The tale has been told – Michael Jordan wanted to sign with adidas in 1984 but they never made him an offer. But it’s just resurfaced with an interesting wrinkle. According to a new article from The Wall Street Journal, adidas distributors wanted corporate to sign Jordan, believing the University of North Carolina star to be an athlete consumers could relate to.

adidas corporate, however, was intent to forego the likes of Jordan to sign big guys like Patrick Ewing and Kareem Abdul-Jabbar:

“In 1984, Adidas made a misstep that presaged others. A University of North Carolina basketball star named Michael Jordan wanted a sponsorship deal with Adidas when he went professional, say people familiar with the matter.

Adidas distributors wanted to sign Mr. Jordan, says someone who was an Adidas distributor then. But executives in Germany decided shoppers would favor taller players and wanted to sponsor centers, the person says, adding: “We kept saying, ‘no—no one can relate to those guys. Who can associate with a seven-foot-tall guy?’ ”

Adidas signed centers of the era, including Kareem Abdul-Jabbar—it still sells sneakers named for him. Mr. Jordan in 1984 signed with Nike, which built his name into a blockbuster basketball business. Mr. Jordan and Adidas decline to comment.”

While in retrospect this looks like an unprecedented belly flop for adidas, the German sports gear producer deserves a measure of slack in passing up Jordan. In the mid-’80s the athlete endorsement paradigm was still figuring itself out, a time when product was created and an athlete was more or less tacked onto it. And adidas wasn’t alone in failing to fawn over MJ. Converse whiffed, too – although to their credit they did express a desire to bring Jordan aboard. And give him equal billing with Mark Aguirre, which Jordan politely declined.

A quick glance at some pluses in Nike’s corner in 1984 – a unique connection to basketball, design talent in Peter Moore, Bruce Kilgore and Tinker Hatfield, ties to marketing geniuses Wieden+Kennedy – heavily suggest Michael Jordan and Nike made the right choice at the time to partner up, and thirty years of phenomenal success guarantee it was.
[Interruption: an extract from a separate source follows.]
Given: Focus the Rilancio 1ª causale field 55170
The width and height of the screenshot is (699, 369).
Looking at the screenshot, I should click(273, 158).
That’s the primary reason why pondering a world where Air Jordan flies for adidas, Converse, or Reebok is so fascinating. Jordan signing anywhere other than Nike changes so many big and small things – Nike’s long-term future, that athlete endorsement paradigm, sneaker design and technology, scores of related industries, even down to you reading these words here and now. Pretty mind-bending stuff.